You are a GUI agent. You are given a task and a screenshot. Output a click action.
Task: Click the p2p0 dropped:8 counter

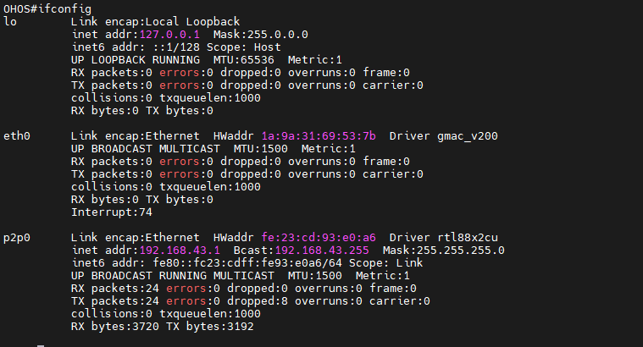click(x=258, y=301)
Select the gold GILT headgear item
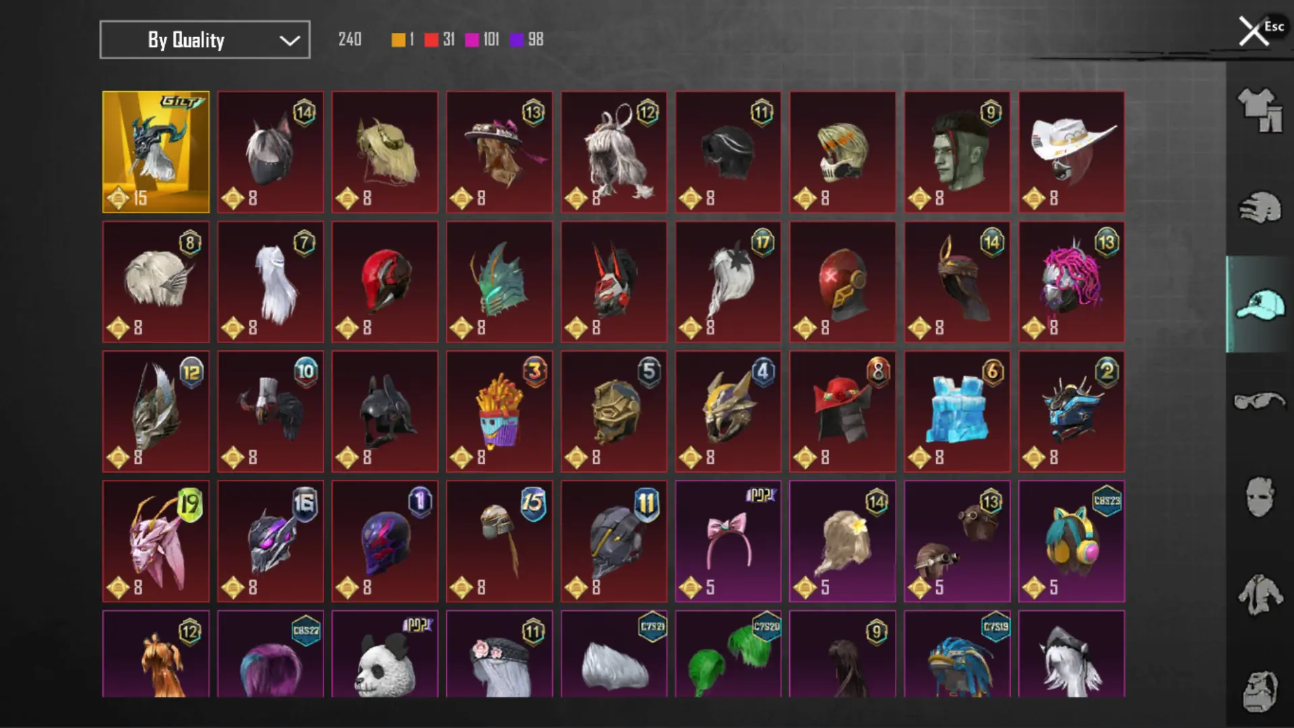 [156, 152]
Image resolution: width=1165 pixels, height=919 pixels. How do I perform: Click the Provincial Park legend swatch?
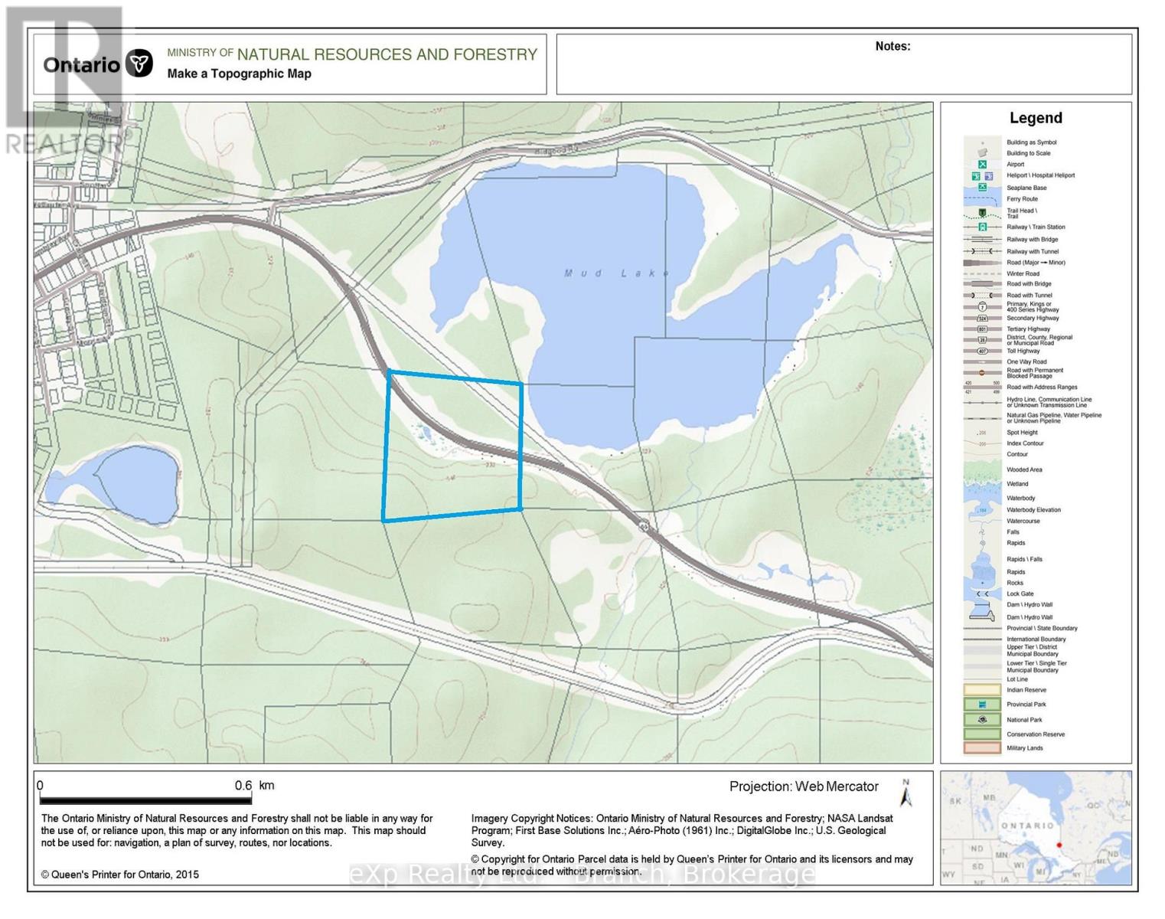click(983, 705)
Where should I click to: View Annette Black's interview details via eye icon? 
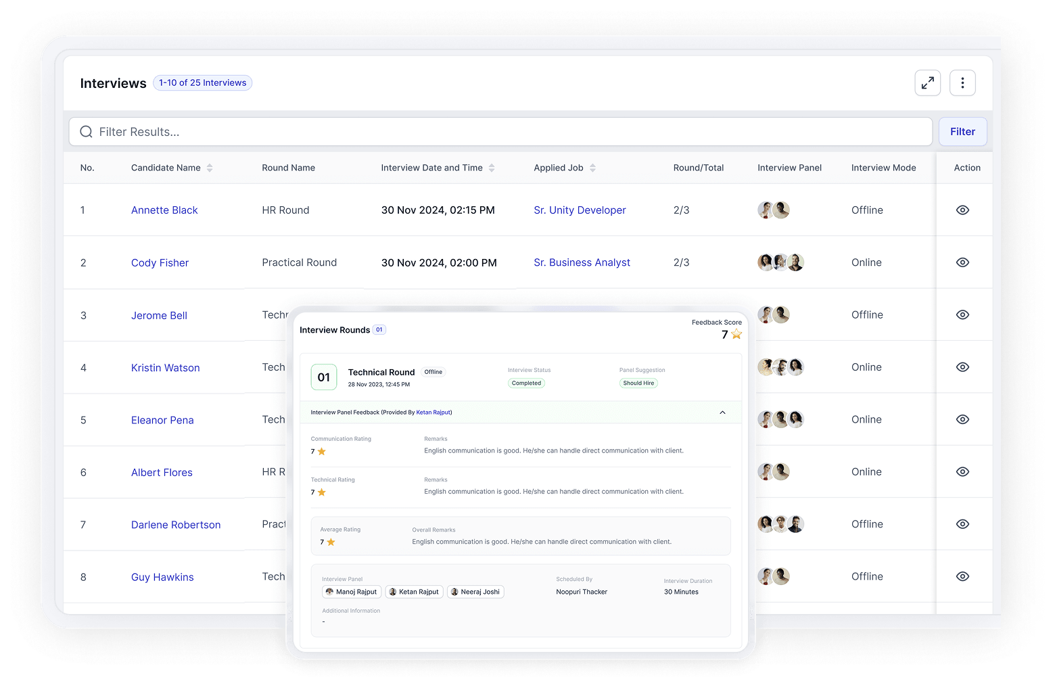(962, 210)
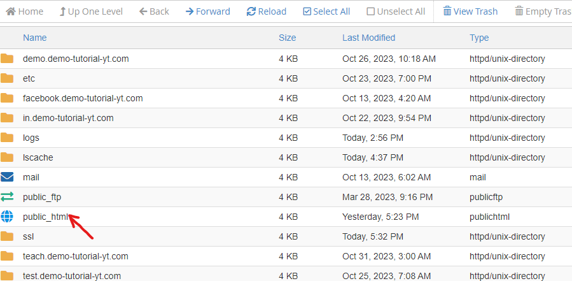This screenshot has width=572, height=281.
Task: Click the green arrows icon for public_ftp
Action: point(7,197)
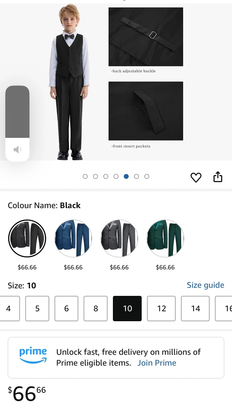
Task: Select size 6
Action: click(x=66, y=309)
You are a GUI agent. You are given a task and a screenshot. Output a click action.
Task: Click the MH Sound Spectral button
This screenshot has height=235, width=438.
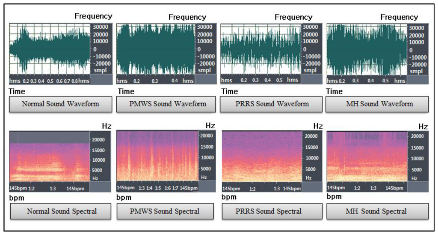coord(377,211)
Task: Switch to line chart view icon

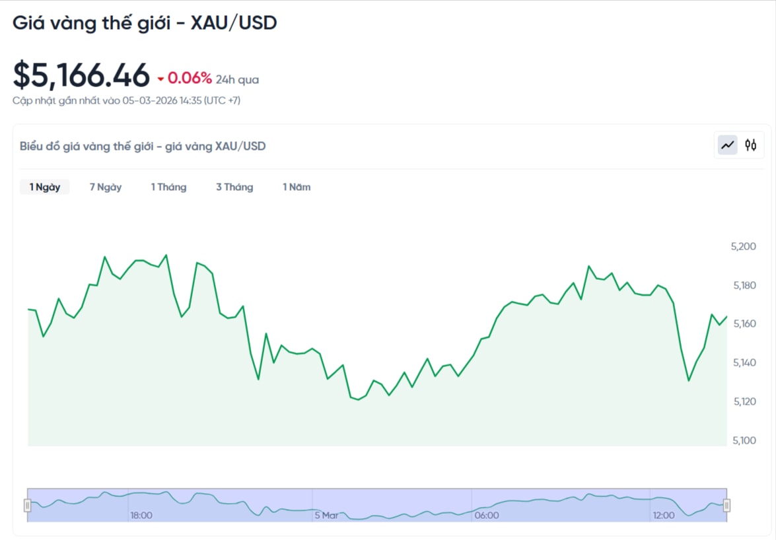Action: click(728, 145)
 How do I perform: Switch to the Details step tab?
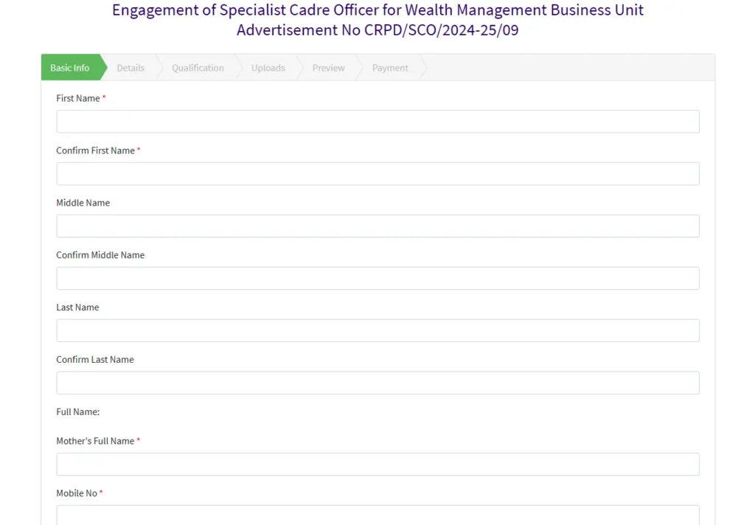click(x=131, y=68)
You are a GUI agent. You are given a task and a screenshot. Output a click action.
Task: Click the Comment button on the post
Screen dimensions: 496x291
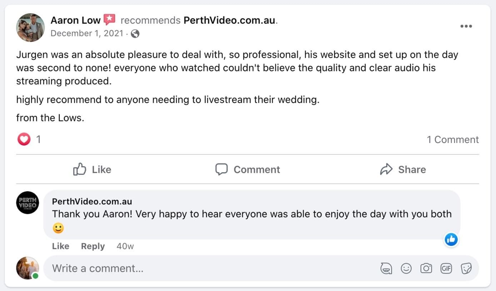[248, 169]
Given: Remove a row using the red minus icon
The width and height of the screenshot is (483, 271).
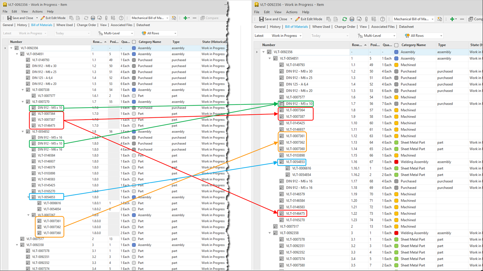Looking at the screenshot, I should [x=194, y=18].
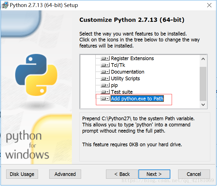The height and width of the screenshot is (186, 217).
Task: Select the pip feature label
Action: point(114,85)
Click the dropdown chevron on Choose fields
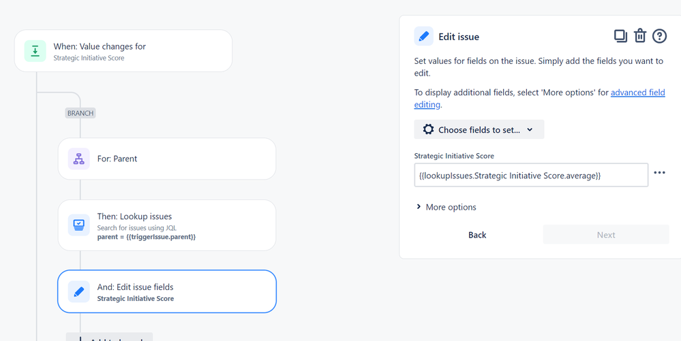The image size is (681, 341). coord(530,129)
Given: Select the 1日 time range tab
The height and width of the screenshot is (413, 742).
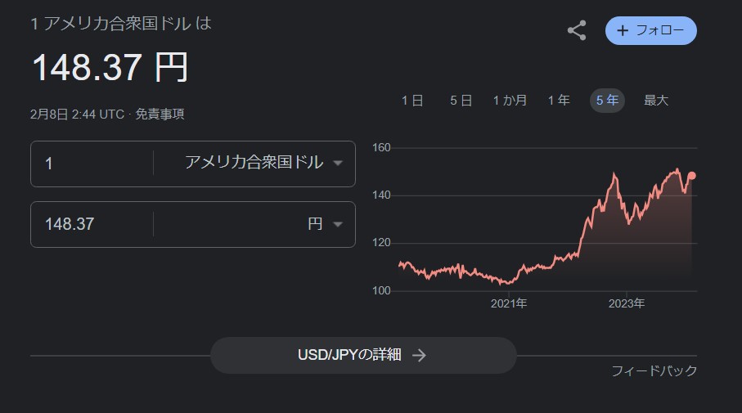Looking at the screenshot, I should pos(412,101).
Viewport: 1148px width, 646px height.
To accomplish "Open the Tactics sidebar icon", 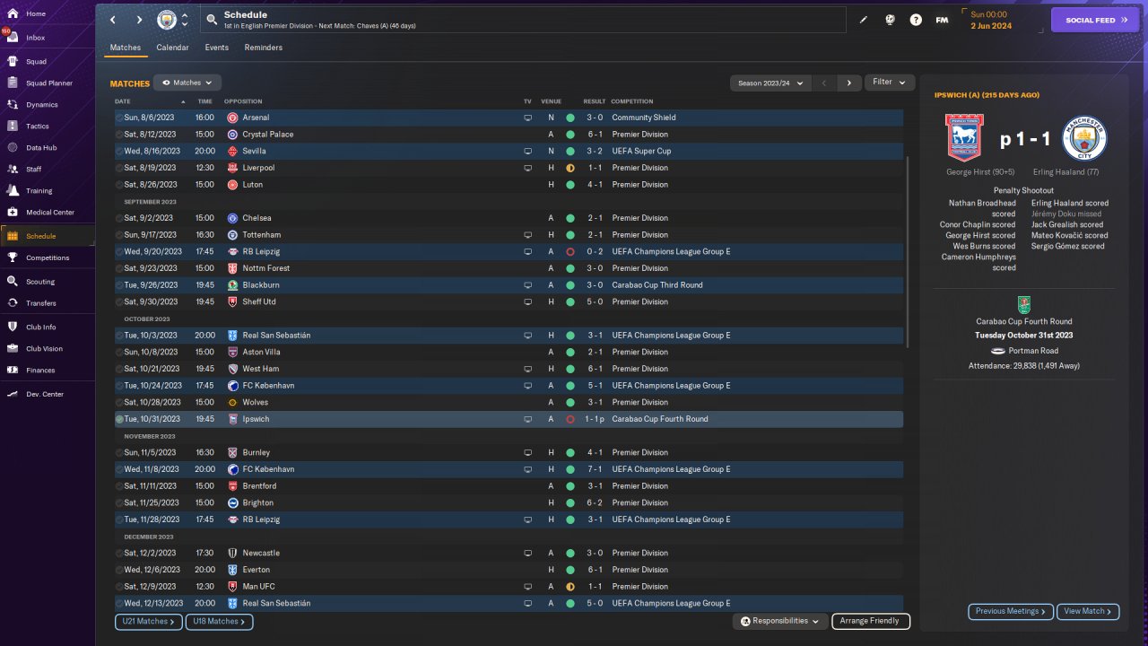I will point(13,126).
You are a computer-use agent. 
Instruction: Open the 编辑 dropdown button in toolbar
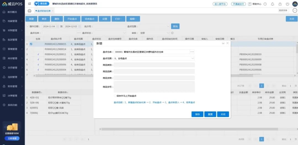(x=133, y=19)
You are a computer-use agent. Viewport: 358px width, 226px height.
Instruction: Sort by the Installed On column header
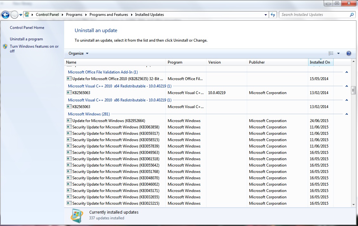click(x=321, y=62)
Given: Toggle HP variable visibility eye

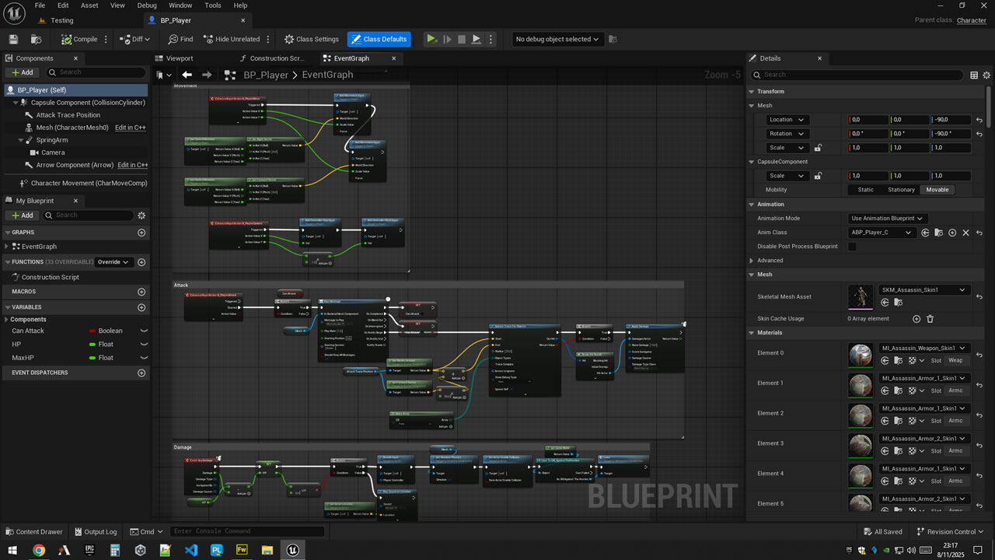Looking at the screenshot, I should (144, 345).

EXERCISE BRIEF:
I need the lines from the line containing "Instruction: Open the" through the final line of the listing duplicated exactly, both ends included, with no pictures and nothing else.

YOUR RESPONSE:
Instruction: Open the 编辑 dropdown button in toolbar
(x=133, y=19)
You are a computer-use agent. Viewport: 358px width, 226px height.
Instruction: Sort by the Installed On column header
click(x=321, y=62)
Given: Toggle HP variable visibility eye

Looking at the screenshot, I should (144, 345).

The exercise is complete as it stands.